The Pound to Canadian Dollar (GBP/CAD) exchange rate is heading higher today after a better-than-expected GDP reading from the UK boosted Sterling.
At the time of writing the GBP/CAD exchange rate is trading at around CAD$1.7374.
Pound (GBP) Supported by Unexpected Rise in UK GDP
The Pound has been supported throughout today’s session after the final Q4 GDP reading from the UK was revised higher to 1.3%.
The growth has allowed the UK to avoid a double-dip recession after the coronavirus pandemic wreaked havoc on the nation.
The Office of National Statistics (ONS) reported that the UK’s economy shrank 9.8% over the year, slightly down from initial estimates of 9.9%.
Ruth Gregory, Senior UK Economist at Capital Economics commented on the unexpected growth saying:
‘The upward revision to GDP in the second half of 2020 means the economy does not have quite as far to recover from the COVID-19 crisis.
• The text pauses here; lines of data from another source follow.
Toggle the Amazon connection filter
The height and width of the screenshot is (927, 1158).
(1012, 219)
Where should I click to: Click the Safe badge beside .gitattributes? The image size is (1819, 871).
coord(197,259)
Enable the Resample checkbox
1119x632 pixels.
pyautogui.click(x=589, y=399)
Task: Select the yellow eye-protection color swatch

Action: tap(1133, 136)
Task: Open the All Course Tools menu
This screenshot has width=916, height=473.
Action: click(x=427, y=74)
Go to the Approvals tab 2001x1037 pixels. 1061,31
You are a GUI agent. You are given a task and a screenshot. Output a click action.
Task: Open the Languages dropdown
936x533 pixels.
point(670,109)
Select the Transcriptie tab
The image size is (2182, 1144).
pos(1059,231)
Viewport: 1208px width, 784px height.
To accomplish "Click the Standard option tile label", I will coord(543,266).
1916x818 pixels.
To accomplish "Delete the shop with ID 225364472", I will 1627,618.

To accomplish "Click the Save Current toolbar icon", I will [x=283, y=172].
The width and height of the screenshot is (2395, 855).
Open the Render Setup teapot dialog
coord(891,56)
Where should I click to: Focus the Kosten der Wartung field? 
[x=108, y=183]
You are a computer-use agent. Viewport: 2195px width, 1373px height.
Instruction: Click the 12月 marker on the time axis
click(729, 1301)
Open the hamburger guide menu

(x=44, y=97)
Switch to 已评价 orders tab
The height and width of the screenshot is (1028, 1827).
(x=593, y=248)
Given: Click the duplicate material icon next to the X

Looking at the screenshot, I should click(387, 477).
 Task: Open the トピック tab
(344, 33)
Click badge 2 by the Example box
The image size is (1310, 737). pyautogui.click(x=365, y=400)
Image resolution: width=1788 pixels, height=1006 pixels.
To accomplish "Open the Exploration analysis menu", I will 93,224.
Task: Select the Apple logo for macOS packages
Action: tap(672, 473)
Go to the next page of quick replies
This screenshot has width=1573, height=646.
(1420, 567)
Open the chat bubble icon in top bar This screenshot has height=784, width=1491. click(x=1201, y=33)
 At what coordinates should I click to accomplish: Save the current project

And Q4’s high saving rate leaves plenty of scope for a rapid rebound in 2021, spurred and financed by consumers.’
Sterling continues to be supported by the success of the vaccine rollout across the UK, with over 30 million people receiving a jab, causing investors to remain optimistic over the opening on the UK’s economy in the coming months.
Canadian Dollar (CAD) Steady after US Dollar Pullback
The Canadian Dollar is steady against the Pound today after a pullback in the US Dollar allowed the currency to head higher.
Investors and markets are awaiting a key speech from Joe Biden regarding infrastructure spending where it is expected the President will push for a $2 trillion package to rebuild the country.
The Canadian Dollar has also been supported by an increase in Canadian GDP month-on-month during January.
The Canadian economy expanded 0.7% in January, the figure is the ninth consecutive increase monthly which has continued to offset the steepest drops in Canadian economic activity seen in March and April of 2020 at the start of the coronavirus pandemic.
GBP/CAD Exchange Rate Outlook: UK Manufacturing PMI in Focus
For Pound investors tomorrow will see the release of the latest manufacturing PMI from the UK. The sector is expected to show a growth of 3 points during March.
If the PMI meets forecast it will be the highest levels since the end of 2017, as both Brexit delays and coronavirus lockdown restrictions began to ease.
For Canadian Dollar traders, tomorrow will also see the release of Canada’s manufacturing PMI which is expected show a growth of 0.2, indicating continued growth in the sector which would add further support to CAD.
The GBP/CAD exchange rate will be further driven by the global market mood, if the US Dollar recovers after Joe Biden’s speech then the Canadian Dollar could suffer.